Enrico Ghezzi e il grandioso zibaldone di Kraus

L’altro giorno, dopo aver cercato invano almeno una delle copie de “Gli ultimi giorni dell’umanità” di Karl Kraus acquattate nella mia casa, ne ho comprata un’altra, al prezzo di 14 euro e 25. Mi sono ricordato di un pensiero d’infanzia, età della ragione: che i libri avessero un prezzo proporzionato alla qualità e al volume. Da grandi non ci pensiamo più, ma che la “Divina Commedia” costi come “Le memorie” di Carmine Parpagliolo, se non meno, è piuttosto insensato.
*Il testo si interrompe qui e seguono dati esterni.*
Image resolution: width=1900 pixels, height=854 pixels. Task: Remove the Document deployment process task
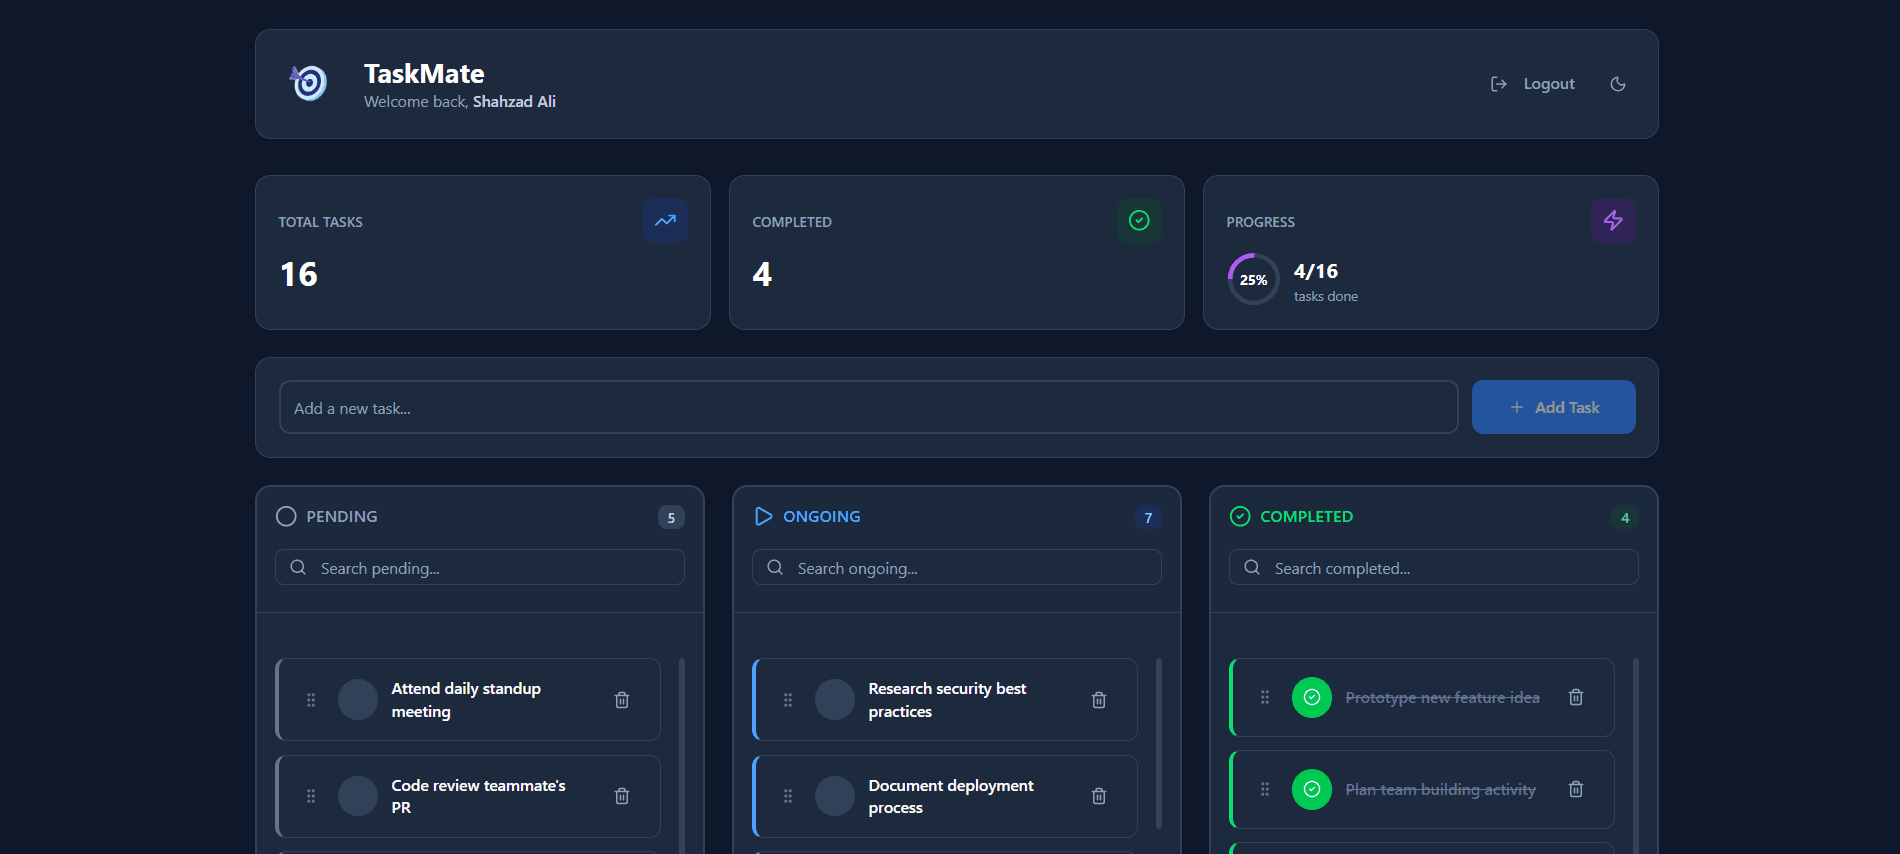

Se le cose fossero andate come dovevano, “Gli ultimi giorni dell’umanità” costerebbe almeno quanto la piramide di Chefren. Ho guardato una parte del programma dedicato ai quarant’anni di Rai 3, domenica sera, molto istruttivo per me che a lungo ho vissuto in modi e luoghi che non prendevano Rai 3. Ho un’ammirazione speciale per “Blob”, il cui montaggio ha anticipato lo svolgimento grottesco della vita pubblica e privata. Una volta ero combattuto, alle ore 20, fra il telegiornale e “Blob”, poi non più. Il telegiornale essendo subito un “Blob” che non lo sa, meglio guardare il Blob sapiens. “Gli ultimi giorni dell’umanità”, il grandioso zibaldone di Kraus, è il formidabile capostipite di “Blob”; non ci avevo pensato fino a ieri, quando ho avuto voglia di salutare Enrico Ghezzi e ho cercato qualche ultima notizia su di lui, e ho trovato – voi certo lo sapevate – che sta completando un suo grandioso (non) film intitolato, almeno provvisoriamente, “Gli ultimi giorni dell’umanità”, e tutto mi è stato chiaro. I miei saluti a Enrico Ghezzi.